Standouts from the Asian Fusion kitchen are the appetizer of Korean glazed wings, slow cooked, and any of the bao buns, although the Thai Mignon and the Short Rib bao are magical. The latest addition to the Asian Fusion menu are tuna standouts—tuna carpaccio, a tuna poke bowl and perfectly seared tuna.
Perez-Ferrari’s Mediterranean Grill is Persian inspired. “I opened restaurants in the Middle East and fell in love with the Persian culture,” he says.
While you can’t go wrong with any kebob from the Mediterranean kitchen, the Persian ice cream, also known as Bastani, is a must-have dessert with flavor and fragrance courtesy of rose water and saffron.
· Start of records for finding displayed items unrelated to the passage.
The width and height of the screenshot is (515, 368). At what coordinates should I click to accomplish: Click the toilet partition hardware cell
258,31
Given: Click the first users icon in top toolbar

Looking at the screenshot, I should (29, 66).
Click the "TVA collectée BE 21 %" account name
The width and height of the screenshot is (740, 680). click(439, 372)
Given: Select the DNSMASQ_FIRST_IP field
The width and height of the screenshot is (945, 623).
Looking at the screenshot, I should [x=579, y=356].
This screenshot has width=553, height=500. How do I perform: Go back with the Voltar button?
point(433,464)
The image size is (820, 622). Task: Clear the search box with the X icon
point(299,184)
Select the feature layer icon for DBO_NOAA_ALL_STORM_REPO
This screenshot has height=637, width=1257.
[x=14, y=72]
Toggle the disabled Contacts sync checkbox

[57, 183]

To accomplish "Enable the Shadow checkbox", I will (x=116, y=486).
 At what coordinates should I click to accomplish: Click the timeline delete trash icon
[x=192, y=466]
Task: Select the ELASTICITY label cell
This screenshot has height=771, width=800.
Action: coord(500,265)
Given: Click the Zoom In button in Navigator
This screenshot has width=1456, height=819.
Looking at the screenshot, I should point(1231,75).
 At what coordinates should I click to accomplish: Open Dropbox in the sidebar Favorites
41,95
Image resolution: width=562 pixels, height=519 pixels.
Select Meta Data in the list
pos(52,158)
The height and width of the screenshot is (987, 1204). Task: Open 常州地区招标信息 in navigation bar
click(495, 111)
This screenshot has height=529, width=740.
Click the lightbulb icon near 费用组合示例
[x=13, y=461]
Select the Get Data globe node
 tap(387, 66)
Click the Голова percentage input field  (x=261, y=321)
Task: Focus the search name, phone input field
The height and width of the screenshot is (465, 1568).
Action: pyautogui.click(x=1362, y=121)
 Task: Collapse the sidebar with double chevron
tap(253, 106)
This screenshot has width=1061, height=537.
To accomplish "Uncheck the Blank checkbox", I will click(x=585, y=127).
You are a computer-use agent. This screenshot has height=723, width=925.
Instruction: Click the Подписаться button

Perez-Ferrari doesn’t play favorites, but there is something special about the third kitchen—Mamitas Calle Taco. His wife, Nichole, who also is part of the culinary team, “is Mamita. That’s what our kids call her.”
He says there’s a lot of love that comes out of the Mexican kitchen. “Both of us are from Puerto Rico so we’ve kind of finessed these generational recipes that we had from each of our families, and now they are ours together.”
Perez-Ferrari advises diners to try something from each of the kitchens in order to truly navigate his culinary roadmap. He says the melding of the three food cultures works.
“There’s an essence and everything is in balance. It’s a collection of my life’s work.”